Short Guide to the Game:
I'll be honest, watching golf on TV manages to be about as much fun as getting a cavity filled: tedious, a little bit painful but if you're lucky you're numb for most of it (I recommend starting with Bloody Mary's then moving onto a light beer as the game goes on for-ev-er.) For the most part you'll be subjected to two days of lengthy coverage when only the last day really matters. Sunday is the biggest day and actually ends up being a decent way to sweat out a hangover since it gives you hours and hours of "entertainment" as the field is split into pairs and their starting time staggered with the leaders going out last.
Now, onto the basics!
1. The lower your score, the better. A little hard to grasp when a negative score is a good thing but the broadcast will helpfully highlight who is a leader and who they are simply showing because they have a rockin' outfit on that day.
2. Golf is filled with silly rules that can cause bad penalties such as grounding your club in a hazard...if you'd like to impress your significant other casually throw out how that really isn't fair on some courses since sometimes the hazards aren't marked.
3. If you win the Masters you receive a cheap, polyester-looking green blazer (similar to the gold one as portrayed in the film Happy Gilmore.) I am told this is a prestigious coat to receive however its style is on par with the fact the same jacket has been awarded since 1949.
4. The course where the Masters is held, Augusta National, does not allow women as members. Should you be a feminist and distraught about this I simply say it's not that we're not allowed in, we're just smart enough to avoid wanting to hang out with 300 old, white men.

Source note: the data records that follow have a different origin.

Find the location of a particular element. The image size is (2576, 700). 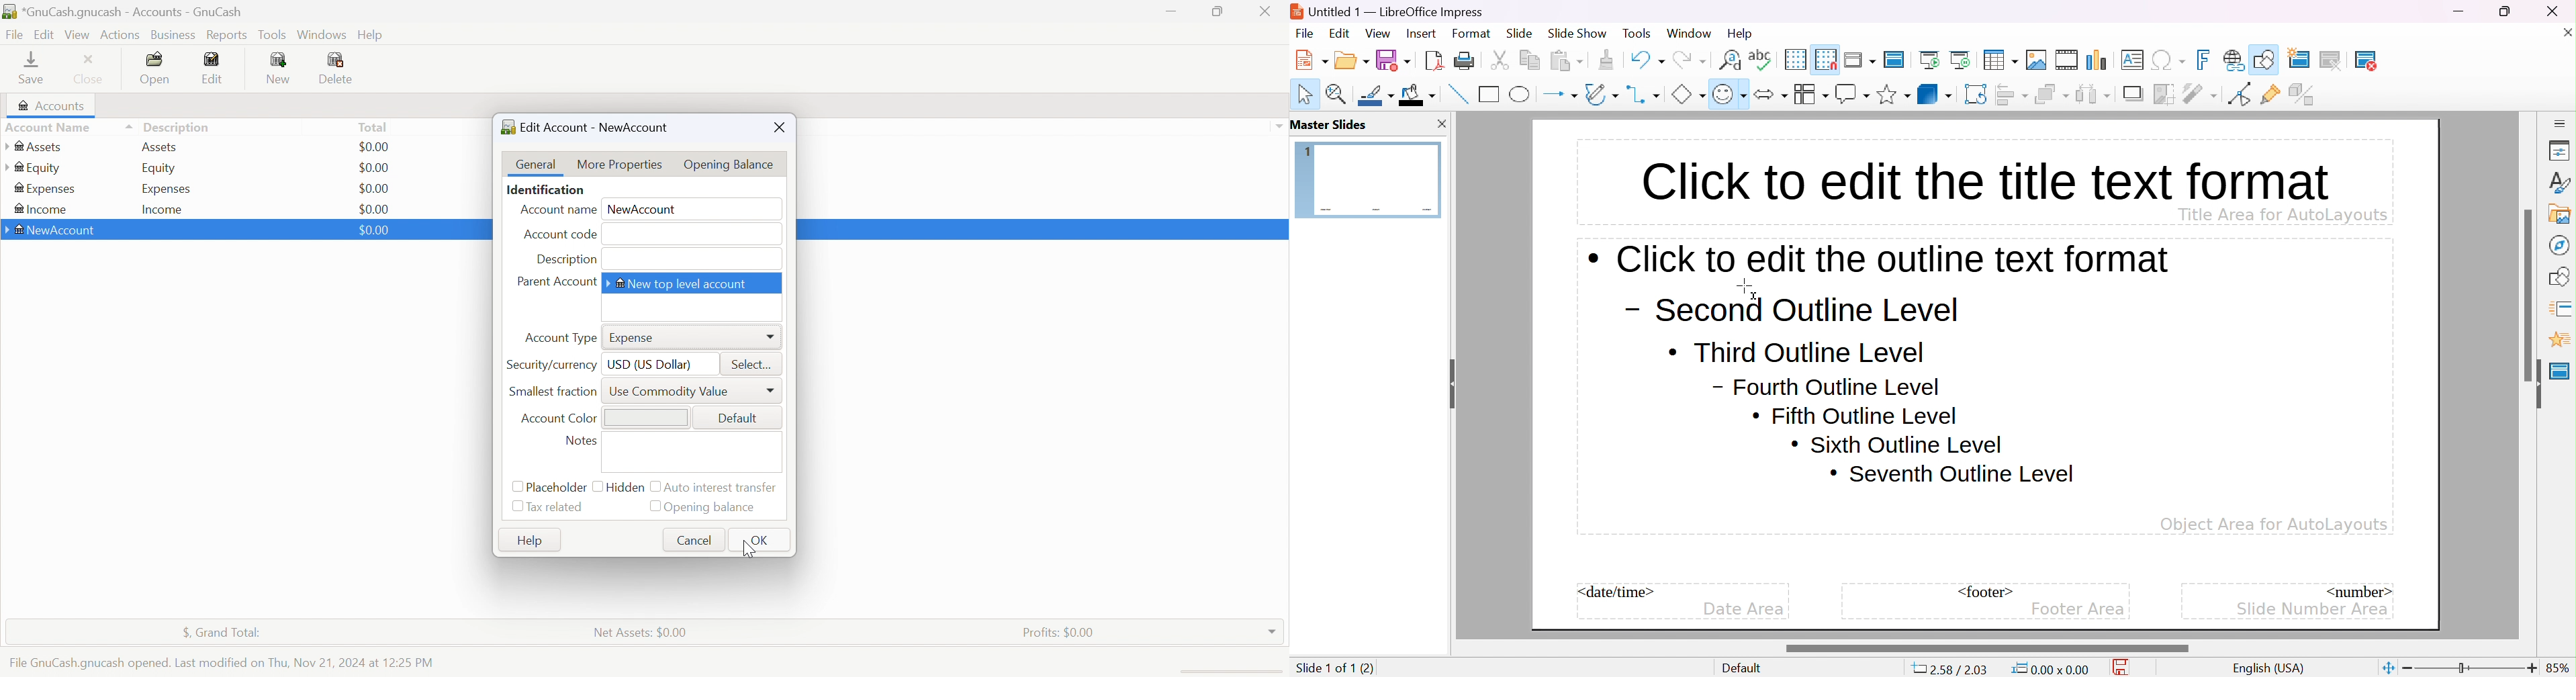

duplicate slide is located at coordinates (2340, 60).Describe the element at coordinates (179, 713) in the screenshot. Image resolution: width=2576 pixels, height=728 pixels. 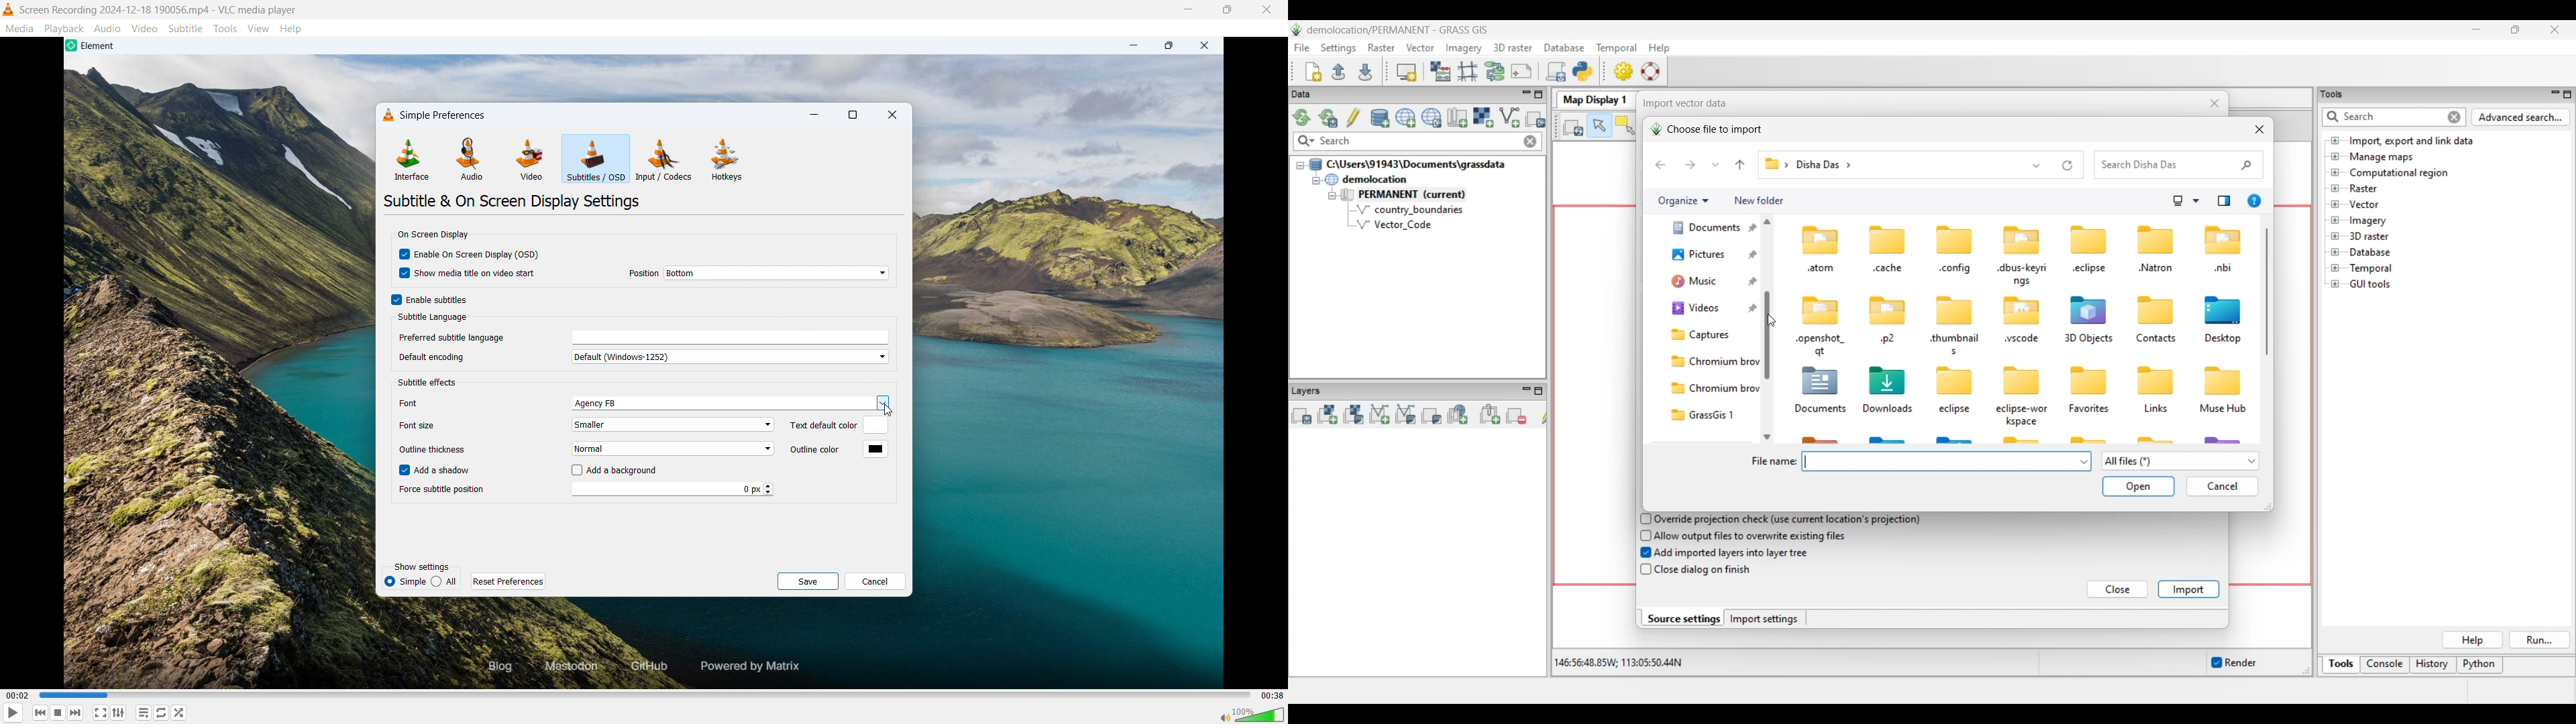
I see `random` at that location.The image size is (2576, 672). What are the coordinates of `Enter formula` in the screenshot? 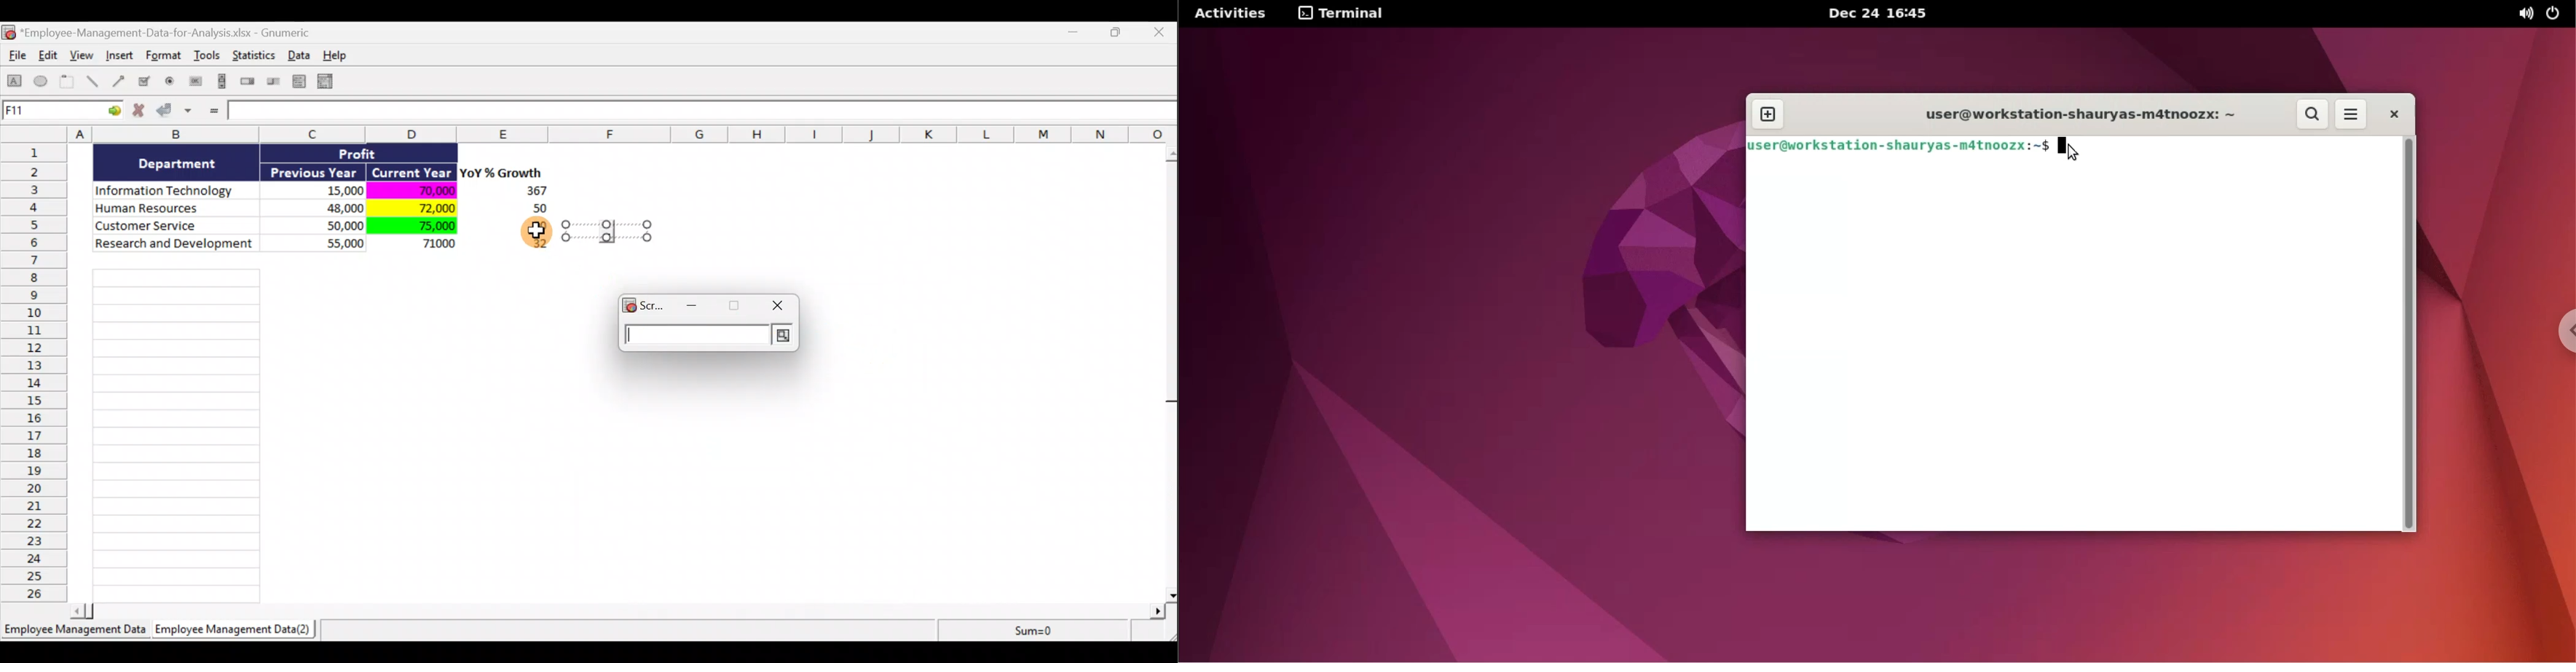 It's located at (212, 112).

That's about all you really need to know regarding the actual game but here are some notable players:
Rory McIlroy: This curly-headed little Irishman is currently in the lead so odds are you'll see a lot of him. Not much to say about him except that I'm slightly jealous of his fro.
Dustin Johnson: Not very high up on the leaderboard for this tournament but he's a nice bit of eye-candy and an enjoyable player as I've watched him choke in two different tournaments. Fun personal fact: arrested for a DUI, who knew golfers get down like that.
Phil Mickelson: Last years winner so you'll see a lot of him. Bit of a sob/heartfelt story as he was always a bridesmaid never a bride in winning one of these things until last year. Also, his wife has cancer and he apparently didn't sleep with 18 other women so people tend to like him. Personally, there's something about the way his pants pull awkwardly along with his too tight tucked in shirt that makes me slightly uncomfortable.
Nick Watney: One of the only other marginally attractive players in the field. Do NOT allow the male you're watching with to claim he is Red Sox broadcaster Heidi Watney's brother...it's a lie.
Padraig Harrington: A personal favorite who unfortunately didn't make the cut so you'll be missing out on the opportunity to hear drunk Irish spectators shouting "Git in da hole!" every time he tees off.
Annnnnd finally:
Tiger Woods: Not much more can be said about him that hasn't already but I can say even before Hookergate I never liked him. He just irked me and I was strangely vindicated by his fall from grace. Either way a fun "what if?" topic you can throw out there on Sunday to stimulate some type of conversation is "How pissed do you think he'd be in everyone showed up on the last day wearing red?" I like to think he'd take a page out of Elin's book and hit them with his driver, but that's just me.
Welp, hope this guide comes in handy for your weekend. Enjoy your hours of endless broadcaster whispering, goofy outfits and if you're lucky you'll catch Tiger swearing like a sailor on national TV.